En enfant sage, en petit Christ, hé, en homme fou
Pourtant combien fille de ma raison est la magie folle où j'ai bu
combien d'une goulée et sans façon, oh là là
Combien, en enfant sage, oh oui, combien en homme fou.
RAPHAËL ROUXEVILLE
Il se présente :
Raphaël Rouxeville est poète. Il pratique aussi la photographie. Par ailleurs, sans aucune espèce de rapport, il regrette le temps où Jean-Pierre Pernaud présentait à la télévision des sujets sur les petits métiers de province en voie de disparition.
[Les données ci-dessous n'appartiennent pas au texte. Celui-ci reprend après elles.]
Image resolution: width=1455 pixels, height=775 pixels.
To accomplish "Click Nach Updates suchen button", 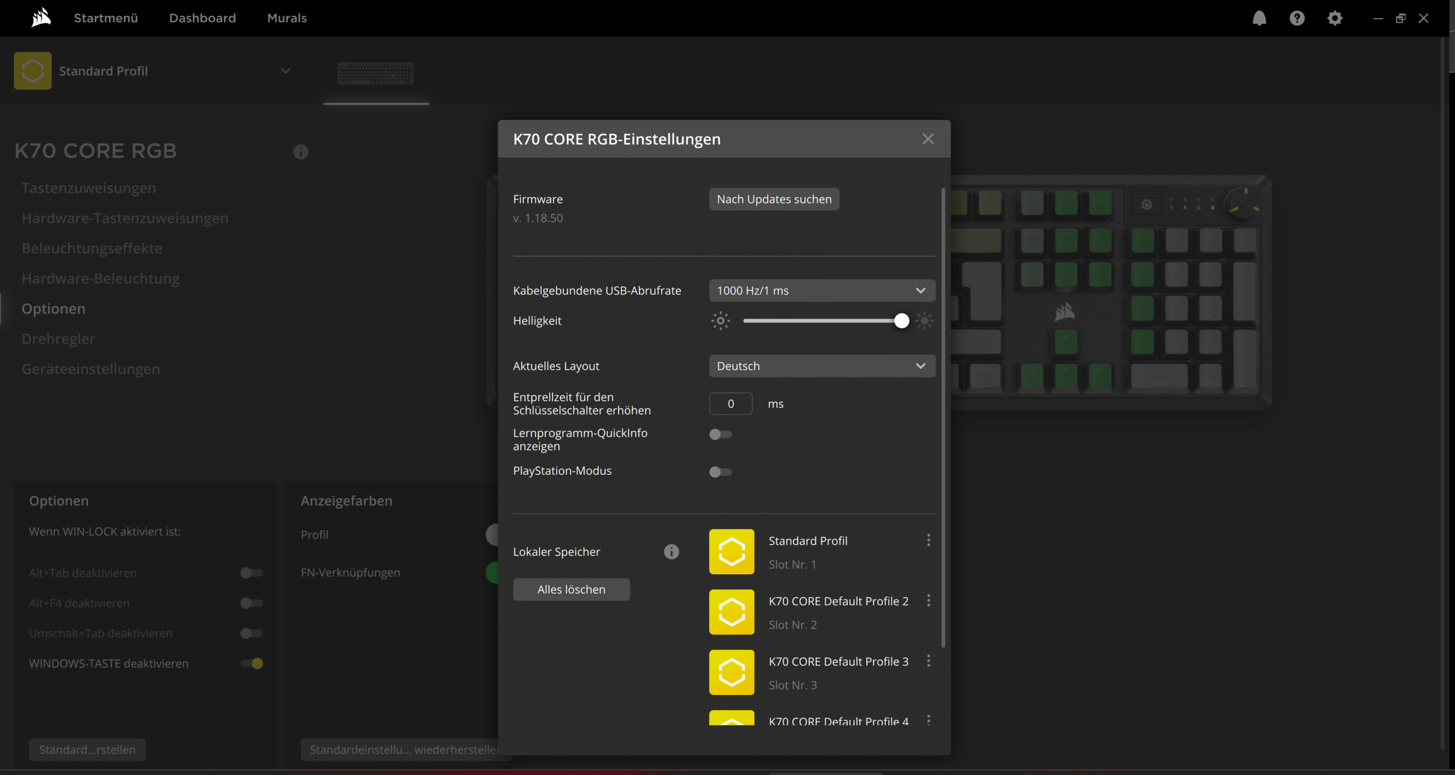I will [x=774, y=199].
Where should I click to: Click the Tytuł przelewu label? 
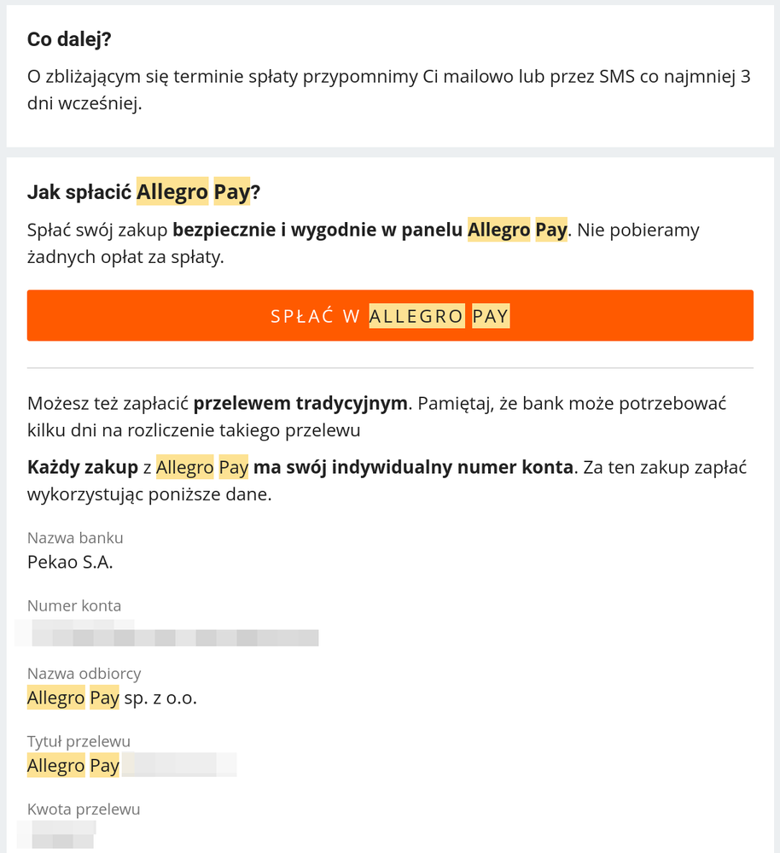click(x=78, y=740)
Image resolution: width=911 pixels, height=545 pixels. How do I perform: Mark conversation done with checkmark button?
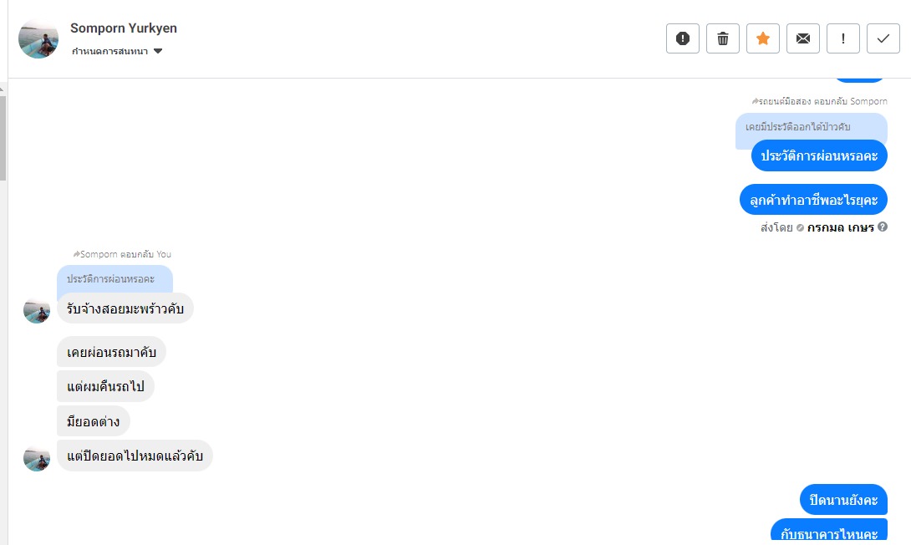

Il avait l'art, à la fin du sujet, d'incliner sur commande la tête, comme un épagneul à qui on aurait appris à sourire benoîtement. C'était touchant.
Les voyages de Raphaël ne nourrissent pas particulièrement sa poésie. C'est pourquoi il a choisi d'en faire état dans sa biographie (voir saison 2, 3, 4). Toutefois, par solidarité avec les cheminots en grève, il a décidé de pratiquer, lui aussi, une grève perlée de la relation de ses voyages (Pays-Bas et Londres à venir).
Raphaël Rouxeville sera présent les samedi et dimanche 9 et 10 juin 2018 au Marché de la Poésie à Paris afin, notamment, d'y rencontrer des trices.éditeurs. Il portera (peut-être) pour signe distinctif un poireau dans la main gauche mais aussi un sac-à-dos avec des tapuscrits qu'il jettera, deci-delà, sur son passage. Il pense que les vases communiqueront et qu'au fur et à mesure de sa glorieuse distribution, son sac-à-dos se remplira de recueils et de revues; son compte bancaire reconsidérant, lui, ses ambitions à la baisse.